The Secret Life of JavaScript: Currying vs. Partial Application
Source: Dev.to
The Practical Approach: Partial Application
// A standard, multi‑argument function
function multiply(a, b) {
return a * b;
}
// Manually creating partial application via a closure factory
function createMultiplier(factor) {
// We "lock in" the 'factor' argument here
return function (number) {
return number * factor;
};
}
// Usage
const double = createMultiplier(2); // We applied '2' to the first spot
console.log(double(10)); // 20
Partial Application is a manual technique: you pre‑fill some arguments of a generic function, producing a new function that awaits the remaining arguments.
Original Function: [ Slot A ] [ Slot B ] [ Slot C ]
Partial Application:
We choose to fill Slot A now.
Resulting Function: [ 10 ] [ Slot B ] [ Slot C ]
The Structural Approach: Currying
Currying is a structural transformation of a function’s signature. It converts a multi‑argument function into a chain of unary (single‑argument) functions.
const formatUrl = protocol => domain => path => `${protocol}://${domain}/${path}`;
// Partial Application – manual process
// We can fill any arguments we want, in any order we design
const addFive = (b, c) => add(5, b, c);
// Currying – structural transformation
// It forces a rigid chain: one arg at a time
const curriedAdd = a => b => c => a + b + c;
// You MUST call it like this:
curriedAdd(1)(2)(3);
Attempting to break the chain fails:
// This won't work as expected with a truly curried function:
// It returns a function expecting 'path', it does NOT use 'myblog.com' as the domain yet!

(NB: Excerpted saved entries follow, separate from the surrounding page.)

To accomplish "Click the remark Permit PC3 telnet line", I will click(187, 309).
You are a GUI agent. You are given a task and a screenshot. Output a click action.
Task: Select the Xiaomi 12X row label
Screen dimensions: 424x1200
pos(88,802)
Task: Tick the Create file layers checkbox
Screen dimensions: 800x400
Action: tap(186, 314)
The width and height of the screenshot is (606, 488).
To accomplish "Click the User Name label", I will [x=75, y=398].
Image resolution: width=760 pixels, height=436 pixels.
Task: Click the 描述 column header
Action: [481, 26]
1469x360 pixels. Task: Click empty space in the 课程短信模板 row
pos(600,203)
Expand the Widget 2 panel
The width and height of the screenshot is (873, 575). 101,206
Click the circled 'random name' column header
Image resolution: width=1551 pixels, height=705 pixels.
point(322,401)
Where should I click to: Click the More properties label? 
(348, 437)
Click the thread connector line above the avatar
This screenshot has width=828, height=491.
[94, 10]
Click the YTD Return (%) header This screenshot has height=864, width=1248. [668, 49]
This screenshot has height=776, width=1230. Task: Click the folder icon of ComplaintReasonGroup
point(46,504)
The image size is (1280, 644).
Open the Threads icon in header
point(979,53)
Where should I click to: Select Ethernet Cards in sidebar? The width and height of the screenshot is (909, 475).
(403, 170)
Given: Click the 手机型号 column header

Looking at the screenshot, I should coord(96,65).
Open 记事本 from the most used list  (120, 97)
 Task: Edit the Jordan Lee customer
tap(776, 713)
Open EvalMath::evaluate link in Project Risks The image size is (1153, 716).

formatUrl('https', 'myblog.com');
The Analogy: The Sandwich Maker vs. The Assembly Line
The Partial Application Sandwich Maker
You have a generic sandwich recipe that needs bread, meat, and cheese. If you know today’s bread will be sourdough, you set aside the sourdough slices in advance. You’ve manually “partially applied” the bread argument, making the later steps faster.
The Curried Assembly Line
Imagine an industrial sandwich factory robot with three stations:
- Station 1 – accepts only bread and passes the result to Station 2.
- Station 2 – accepts only meat and passes the result to Station 3.
- Station 3 – accepts only cheese.
You cannot feed bread and meat to Station 1 simultaneously; the assembly line enforces a strict one‑argument‑at‑a‑time flow.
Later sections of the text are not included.